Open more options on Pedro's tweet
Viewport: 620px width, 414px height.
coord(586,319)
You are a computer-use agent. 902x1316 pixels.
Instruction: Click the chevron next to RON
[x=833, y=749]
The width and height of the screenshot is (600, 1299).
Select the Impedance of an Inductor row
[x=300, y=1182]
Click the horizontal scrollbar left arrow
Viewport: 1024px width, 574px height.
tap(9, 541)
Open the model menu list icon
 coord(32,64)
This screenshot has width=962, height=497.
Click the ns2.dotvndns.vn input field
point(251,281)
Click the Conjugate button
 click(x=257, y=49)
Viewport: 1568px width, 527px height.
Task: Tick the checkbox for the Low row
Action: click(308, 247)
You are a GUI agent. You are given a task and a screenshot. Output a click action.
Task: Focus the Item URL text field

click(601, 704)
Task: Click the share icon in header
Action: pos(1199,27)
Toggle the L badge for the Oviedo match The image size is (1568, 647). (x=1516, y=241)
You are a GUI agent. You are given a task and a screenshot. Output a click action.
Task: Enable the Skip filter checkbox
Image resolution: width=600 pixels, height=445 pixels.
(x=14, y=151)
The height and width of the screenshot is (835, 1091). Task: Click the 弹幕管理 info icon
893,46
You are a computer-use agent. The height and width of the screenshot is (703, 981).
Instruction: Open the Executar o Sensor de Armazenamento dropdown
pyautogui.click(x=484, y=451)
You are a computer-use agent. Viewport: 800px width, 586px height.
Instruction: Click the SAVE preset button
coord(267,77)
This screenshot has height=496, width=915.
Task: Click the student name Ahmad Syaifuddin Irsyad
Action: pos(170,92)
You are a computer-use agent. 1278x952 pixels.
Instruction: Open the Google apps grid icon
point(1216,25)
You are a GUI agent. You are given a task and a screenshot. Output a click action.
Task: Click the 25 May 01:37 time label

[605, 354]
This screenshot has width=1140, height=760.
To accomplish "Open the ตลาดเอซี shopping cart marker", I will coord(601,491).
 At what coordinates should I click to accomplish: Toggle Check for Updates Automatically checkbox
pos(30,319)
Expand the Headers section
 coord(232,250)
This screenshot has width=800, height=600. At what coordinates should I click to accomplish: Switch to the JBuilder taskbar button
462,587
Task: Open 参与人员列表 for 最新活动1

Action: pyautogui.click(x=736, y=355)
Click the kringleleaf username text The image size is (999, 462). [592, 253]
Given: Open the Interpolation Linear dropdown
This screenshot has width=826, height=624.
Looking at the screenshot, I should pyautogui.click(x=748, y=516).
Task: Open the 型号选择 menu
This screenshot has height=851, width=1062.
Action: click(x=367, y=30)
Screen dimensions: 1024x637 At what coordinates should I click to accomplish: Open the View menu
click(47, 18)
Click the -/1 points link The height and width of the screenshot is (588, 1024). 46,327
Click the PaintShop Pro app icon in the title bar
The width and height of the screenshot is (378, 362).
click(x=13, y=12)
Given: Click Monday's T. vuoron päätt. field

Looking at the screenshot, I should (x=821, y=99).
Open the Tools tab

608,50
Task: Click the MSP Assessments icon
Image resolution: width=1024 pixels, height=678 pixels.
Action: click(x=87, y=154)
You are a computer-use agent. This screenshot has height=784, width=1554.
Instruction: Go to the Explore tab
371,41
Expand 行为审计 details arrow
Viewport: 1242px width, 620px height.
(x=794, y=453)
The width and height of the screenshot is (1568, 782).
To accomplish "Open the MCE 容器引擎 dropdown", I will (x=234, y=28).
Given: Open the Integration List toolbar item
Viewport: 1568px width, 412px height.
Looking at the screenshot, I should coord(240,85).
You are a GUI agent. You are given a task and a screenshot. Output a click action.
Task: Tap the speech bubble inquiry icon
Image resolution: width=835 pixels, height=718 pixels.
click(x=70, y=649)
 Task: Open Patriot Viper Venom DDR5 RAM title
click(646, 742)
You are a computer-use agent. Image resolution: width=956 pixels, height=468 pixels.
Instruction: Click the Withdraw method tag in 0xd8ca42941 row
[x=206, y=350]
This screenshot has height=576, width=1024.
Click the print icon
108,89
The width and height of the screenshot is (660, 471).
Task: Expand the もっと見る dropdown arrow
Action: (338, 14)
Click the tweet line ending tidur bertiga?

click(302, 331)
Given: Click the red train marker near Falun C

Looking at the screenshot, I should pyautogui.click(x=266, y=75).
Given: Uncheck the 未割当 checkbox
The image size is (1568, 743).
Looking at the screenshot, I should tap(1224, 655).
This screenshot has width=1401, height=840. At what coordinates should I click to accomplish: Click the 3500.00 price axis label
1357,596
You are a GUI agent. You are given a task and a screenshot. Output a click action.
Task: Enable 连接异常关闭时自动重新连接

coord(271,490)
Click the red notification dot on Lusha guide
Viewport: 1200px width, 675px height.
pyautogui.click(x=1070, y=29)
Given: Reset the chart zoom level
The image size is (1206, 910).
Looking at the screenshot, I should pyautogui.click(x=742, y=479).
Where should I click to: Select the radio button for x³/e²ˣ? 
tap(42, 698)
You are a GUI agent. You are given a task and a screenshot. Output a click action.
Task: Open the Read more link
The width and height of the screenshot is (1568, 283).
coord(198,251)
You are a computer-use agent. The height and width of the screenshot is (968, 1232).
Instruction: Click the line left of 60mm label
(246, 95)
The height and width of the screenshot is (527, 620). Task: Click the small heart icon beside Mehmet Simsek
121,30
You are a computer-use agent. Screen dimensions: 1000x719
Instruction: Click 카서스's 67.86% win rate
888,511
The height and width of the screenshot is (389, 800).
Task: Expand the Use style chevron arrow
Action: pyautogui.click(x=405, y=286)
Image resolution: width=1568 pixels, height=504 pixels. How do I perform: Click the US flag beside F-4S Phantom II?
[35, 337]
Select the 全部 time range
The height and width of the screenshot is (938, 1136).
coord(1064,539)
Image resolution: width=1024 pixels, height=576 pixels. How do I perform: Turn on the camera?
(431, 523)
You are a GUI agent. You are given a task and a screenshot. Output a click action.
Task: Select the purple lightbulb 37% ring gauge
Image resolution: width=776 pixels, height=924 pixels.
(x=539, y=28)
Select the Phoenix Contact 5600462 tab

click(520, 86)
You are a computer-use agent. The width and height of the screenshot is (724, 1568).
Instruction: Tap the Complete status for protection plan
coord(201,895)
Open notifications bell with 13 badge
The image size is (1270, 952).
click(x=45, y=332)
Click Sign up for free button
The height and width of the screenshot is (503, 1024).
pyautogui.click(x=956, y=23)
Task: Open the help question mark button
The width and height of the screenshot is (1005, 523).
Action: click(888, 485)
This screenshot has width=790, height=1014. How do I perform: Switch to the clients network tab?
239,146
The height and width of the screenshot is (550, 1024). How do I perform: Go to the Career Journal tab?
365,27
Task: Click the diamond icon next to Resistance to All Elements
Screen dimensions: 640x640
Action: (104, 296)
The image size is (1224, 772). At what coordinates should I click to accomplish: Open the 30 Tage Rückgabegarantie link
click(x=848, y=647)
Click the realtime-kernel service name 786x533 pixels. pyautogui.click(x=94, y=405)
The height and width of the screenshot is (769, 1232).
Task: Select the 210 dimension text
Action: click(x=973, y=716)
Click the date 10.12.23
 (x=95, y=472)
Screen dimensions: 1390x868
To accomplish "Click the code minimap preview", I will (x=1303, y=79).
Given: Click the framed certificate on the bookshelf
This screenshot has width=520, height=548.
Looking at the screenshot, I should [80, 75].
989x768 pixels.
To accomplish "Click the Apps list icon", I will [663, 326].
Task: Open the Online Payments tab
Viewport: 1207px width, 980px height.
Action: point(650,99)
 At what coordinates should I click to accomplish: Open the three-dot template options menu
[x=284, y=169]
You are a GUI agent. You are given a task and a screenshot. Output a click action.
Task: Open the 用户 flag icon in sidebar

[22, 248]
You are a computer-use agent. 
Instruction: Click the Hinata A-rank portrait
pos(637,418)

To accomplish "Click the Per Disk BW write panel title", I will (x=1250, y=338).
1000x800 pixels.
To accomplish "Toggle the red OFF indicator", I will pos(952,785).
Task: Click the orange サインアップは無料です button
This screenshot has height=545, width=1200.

Task details: Begin with the first line of the listing above and write out each line exactly, ending with the line that contains "This screenshot has width=962, height=497.".

Answer to this exercise:
Open more options on Pedro's tweet
Viewport: 620px width, 414px height.
coord(586,319)
You are a computer-use agent. 902x1316 pixels.
Instruction: Click the chevron next to RON
[x=833, y=749]
The width and height of the screenshot is (600, 1299).
Select the Impedance of an Inductor row
[x=300, y=1182]
Click the horizontal scrollbar left arrow
Viewport: 1024px width, 574px height.
tap(9, 541)
Open the model menu list icon
 coord(32,64)
This screenshot has width=962, height=497.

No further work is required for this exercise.